DEAR SIR: I see from recent comments made by Pat McCormack, president of ICMSA, that he feels a lot of foot dragging and objections to dairy beef being included in Ireland’s PGI application are being used to stall the process.

I can see no objection to Bord Bia, ICMSA and the processors making their PGI application for dairy beef, based on the current criteria. The current application should be based on dairy beef only and let the dairy industry promote this product on its merits, the Hereford and Angus brands, grass-fed and so on. The dairy industry has expanded rapidly over the past seven years. It has been very successful and has got a lot of support from the Government which has been the right thing to do since the abolition of quotas, as Ireland has an advantage in dairy production. However, we must realise that dairying is not for all farmers and our suckler industry must also be nurtured and cared for as well. It has come in for a lot of negative publicity on climate change etc and wrongly so.

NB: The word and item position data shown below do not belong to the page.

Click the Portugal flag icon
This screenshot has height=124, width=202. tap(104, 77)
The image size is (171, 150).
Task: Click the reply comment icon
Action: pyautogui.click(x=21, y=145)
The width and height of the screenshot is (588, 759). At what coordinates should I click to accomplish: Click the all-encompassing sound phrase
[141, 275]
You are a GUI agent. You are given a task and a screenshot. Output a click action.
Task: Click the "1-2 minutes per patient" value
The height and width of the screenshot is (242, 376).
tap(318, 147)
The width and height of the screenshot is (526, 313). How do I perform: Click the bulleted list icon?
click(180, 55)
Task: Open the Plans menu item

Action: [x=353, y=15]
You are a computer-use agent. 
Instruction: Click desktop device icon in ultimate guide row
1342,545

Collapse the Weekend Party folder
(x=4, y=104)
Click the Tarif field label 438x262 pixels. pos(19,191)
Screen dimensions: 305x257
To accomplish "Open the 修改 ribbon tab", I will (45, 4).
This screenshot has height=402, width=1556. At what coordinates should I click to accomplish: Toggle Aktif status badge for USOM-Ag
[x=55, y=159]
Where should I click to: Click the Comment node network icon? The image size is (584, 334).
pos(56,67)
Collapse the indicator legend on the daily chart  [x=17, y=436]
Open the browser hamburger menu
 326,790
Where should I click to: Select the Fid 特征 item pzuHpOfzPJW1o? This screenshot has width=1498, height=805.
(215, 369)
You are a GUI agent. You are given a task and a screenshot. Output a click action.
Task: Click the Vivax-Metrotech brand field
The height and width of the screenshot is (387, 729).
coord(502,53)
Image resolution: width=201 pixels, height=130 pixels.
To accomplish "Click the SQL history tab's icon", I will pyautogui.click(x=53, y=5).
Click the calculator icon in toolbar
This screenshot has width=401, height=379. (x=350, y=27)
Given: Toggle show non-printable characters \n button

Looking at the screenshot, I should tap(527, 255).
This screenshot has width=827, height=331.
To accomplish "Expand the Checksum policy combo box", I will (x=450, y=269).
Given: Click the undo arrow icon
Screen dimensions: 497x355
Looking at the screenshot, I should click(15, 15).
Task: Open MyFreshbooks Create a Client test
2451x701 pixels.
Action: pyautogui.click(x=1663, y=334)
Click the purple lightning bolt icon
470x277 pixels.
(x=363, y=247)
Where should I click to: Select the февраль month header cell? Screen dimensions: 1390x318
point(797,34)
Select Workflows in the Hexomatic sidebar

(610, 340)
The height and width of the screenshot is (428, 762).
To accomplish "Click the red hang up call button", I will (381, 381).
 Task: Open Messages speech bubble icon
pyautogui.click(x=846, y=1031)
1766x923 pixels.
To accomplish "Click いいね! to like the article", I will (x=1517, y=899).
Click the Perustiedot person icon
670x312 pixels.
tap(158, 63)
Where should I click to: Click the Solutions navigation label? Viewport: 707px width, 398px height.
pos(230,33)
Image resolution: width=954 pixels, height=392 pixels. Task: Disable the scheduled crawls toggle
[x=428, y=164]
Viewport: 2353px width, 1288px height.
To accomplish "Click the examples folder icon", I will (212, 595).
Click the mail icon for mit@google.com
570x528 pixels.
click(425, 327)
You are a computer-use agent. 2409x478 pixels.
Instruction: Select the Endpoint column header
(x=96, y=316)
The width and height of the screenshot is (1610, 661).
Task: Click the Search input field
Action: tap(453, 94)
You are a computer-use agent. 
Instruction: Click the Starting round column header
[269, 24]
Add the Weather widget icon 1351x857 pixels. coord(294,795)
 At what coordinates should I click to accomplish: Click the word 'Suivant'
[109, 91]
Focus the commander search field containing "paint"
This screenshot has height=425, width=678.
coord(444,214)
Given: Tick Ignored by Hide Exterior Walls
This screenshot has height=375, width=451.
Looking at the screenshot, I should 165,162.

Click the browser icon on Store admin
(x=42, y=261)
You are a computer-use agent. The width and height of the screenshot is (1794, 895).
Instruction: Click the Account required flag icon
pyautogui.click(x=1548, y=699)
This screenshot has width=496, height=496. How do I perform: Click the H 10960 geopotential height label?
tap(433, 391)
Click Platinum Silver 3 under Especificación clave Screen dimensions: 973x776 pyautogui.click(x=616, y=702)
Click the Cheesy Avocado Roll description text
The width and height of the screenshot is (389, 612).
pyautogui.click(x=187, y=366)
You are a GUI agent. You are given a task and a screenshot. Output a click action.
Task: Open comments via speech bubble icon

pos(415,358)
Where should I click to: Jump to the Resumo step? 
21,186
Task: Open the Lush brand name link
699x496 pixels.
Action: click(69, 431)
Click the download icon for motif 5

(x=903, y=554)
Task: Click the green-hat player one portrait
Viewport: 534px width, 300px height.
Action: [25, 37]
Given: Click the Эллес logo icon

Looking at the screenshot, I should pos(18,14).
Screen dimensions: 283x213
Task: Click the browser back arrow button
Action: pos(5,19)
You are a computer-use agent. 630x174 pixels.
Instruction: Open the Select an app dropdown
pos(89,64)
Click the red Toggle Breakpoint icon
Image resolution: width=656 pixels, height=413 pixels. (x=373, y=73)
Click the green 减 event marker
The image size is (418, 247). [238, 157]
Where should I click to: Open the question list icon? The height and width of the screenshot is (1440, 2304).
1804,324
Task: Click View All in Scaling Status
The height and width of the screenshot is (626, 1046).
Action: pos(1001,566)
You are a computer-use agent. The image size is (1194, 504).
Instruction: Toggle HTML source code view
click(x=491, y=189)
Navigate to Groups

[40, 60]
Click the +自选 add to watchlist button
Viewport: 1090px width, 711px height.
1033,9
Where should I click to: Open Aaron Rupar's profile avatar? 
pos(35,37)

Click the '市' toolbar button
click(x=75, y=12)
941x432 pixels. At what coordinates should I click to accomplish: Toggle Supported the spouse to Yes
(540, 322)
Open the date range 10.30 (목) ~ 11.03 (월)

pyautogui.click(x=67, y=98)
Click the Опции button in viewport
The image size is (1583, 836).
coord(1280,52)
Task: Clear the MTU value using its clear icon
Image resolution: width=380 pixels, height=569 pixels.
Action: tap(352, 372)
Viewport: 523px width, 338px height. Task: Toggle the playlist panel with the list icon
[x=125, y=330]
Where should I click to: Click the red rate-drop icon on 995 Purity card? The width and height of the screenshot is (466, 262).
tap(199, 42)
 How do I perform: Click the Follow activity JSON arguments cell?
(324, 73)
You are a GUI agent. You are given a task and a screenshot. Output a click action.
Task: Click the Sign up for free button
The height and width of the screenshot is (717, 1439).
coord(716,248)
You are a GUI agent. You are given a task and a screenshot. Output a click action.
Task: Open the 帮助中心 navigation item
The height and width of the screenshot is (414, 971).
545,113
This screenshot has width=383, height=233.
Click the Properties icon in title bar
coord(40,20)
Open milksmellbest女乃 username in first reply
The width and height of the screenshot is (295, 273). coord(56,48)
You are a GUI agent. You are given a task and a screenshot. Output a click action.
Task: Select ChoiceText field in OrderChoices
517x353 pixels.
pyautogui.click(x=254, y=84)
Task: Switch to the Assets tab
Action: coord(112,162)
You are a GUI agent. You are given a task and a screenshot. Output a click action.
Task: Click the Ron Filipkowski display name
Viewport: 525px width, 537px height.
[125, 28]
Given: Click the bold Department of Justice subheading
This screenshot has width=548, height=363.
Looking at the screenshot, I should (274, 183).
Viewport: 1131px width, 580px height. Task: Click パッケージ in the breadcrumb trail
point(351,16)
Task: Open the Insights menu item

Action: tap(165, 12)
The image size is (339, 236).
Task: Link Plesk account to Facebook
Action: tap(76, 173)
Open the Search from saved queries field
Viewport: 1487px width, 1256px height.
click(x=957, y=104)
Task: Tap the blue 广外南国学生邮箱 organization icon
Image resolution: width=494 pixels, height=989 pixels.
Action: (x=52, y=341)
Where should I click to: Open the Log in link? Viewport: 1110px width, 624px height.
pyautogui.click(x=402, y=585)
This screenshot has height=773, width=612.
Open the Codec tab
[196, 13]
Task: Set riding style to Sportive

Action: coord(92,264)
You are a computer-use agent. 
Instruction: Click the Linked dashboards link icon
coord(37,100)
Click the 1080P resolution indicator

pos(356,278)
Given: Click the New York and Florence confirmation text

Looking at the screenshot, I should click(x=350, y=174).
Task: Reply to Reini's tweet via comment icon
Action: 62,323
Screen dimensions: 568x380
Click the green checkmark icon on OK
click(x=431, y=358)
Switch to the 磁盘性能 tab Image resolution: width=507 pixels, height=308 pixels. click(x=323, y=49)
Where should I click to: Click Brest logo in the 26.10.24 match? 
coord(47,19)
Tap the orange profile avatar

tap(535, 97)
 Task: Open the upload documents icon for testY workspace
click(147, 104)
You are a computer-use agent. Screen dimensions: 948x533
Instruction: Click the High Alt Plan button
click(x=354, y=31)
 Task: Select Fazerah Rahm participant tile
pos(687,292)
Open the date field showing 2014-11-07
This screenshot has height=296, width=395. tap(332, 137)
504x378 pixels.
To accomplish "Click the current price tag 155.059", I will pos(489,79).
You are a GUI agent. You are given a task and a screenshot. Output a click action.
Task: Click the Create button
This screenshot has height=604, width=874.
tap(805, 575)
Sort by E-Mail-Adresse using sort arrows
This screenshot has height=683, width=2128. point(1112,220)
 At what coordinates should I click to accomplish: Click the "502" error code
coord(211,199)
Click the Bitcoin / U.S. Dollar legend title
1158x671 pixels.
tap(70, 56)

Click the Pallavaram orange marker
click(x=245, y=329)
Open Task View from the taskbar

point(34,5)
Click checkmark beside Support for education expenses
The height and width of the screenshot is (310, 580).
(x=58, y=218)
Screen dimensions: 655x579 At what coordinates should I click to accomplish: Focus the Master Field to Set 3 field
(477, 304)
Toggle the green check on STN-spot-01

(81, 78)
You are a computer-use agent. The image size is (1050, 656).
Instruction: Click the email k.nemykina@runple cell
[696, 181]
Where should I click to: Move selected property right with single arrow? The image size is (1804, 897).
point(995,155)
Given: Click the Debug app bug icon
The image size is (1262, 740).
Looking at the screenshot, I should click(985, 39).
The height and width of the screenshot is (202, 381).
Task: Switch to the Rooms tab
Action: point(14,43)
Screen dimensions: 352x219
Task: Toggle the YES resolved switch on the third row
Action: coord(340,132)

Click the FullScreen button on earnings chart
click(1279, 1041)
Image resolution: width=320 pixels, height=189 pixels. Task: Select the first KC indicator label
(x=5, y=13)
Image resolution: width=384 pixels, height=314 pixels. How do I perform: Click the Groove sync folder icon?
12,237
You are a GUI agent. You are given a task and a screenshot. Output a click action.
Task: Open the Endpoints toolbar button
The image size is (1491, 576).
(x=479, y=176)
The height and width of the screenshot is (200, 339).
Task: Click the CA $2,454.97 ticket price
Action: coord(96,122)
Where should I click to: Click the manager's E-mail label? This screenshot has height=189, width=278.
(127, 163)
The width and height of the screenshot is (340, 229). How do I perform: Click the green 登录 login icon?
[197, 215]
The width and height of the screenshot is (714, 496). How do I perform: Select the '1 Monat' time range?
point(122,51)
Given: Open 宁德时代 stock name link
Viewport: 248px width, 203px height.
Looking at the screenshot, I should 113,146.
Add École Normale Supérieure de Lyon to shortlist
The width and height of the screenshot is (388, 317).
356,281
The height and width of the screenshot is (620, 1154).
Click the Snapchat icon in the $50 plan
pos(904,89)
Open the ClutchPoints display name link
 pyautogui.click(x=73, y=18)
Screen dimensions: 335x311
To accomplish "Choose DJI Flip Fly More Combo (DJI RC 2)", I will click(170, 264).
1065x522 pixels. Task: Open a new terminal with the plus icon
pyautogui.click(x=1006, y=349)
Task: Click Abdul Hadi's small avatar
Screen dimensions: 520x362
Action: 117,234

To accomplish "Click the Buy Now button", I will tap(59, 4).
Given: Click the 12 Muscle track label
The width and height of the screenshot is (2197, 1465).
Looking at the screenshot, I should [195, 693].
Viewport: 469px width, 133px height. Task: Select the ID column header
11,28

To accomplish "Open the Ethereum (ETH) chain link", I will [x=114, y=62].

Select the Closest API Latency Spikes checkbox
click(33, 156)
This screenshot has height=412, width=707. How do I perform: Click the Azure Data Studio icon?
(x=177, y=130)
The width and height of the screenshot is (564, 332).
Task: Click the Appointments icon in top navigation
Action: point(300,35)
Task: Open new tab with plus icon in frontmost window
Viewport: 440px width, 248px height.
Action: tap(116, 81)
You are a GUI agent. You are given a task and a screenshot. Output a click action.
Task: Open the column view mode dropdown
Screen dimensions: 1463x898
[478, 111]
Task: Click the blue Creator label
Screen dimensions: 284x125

One of the side effects of dairy expansion has been an increase of approximately 8,000 poorer-quality cattle being available each week for slaughter, which has depressed the market price and substantially depreciated the value of prime suckler beef.

My own definition of a beef farmer is one who breeds beef cattle from beef cattle for beef markets and raises them naturally, i.e suckler beef. Having purchased weanlings recently in Sixmilebridge, Roscommon, Ballinakill, New Ross and marts in my own area, it is incredible to see the quality of cattle still being produced by the suckler herd. We seem to have the farmers, the facilities and the quality in our beef herd, but we have been seriously let down on marketing.

The Minister for Agriculture must now focus on increasing returns from the marketplace for the suckler beef herd. He must direct Bord Bia to put in a major effort to brand and promote suckler beef on its own unique merits – naturally reared, high food conversion efficiency and low carbon footprint, to name but a few.

What Irish suckler farmers need is a brand and we need to put all efforts into branding our product now. We have no need, at this point in time, for either a PGI or a grass-fed status. In Irish marts today, dairy weanlings are returning between €1.00 to €1.50/kg, whereas suckler weanlings are returning between €2.50 to €3.00/kg.

I would remind Pat McCormack that this is not subdivision, but market reality. Bord Bia needs to focus the promotion of suckler beef on its own merits and I can see no problem with the dairy/beef application going ahead straight away.

The Scottish PGI only includes suckler beef. This is what we must work for to try to get a genuine premium from the market.

The “one cap fits all” does the genuine beef farmer a huge disservice. It’s time to take the politics out of beef farming and promote both beef from the dairy herd and the suckler herd separately and on their own merits.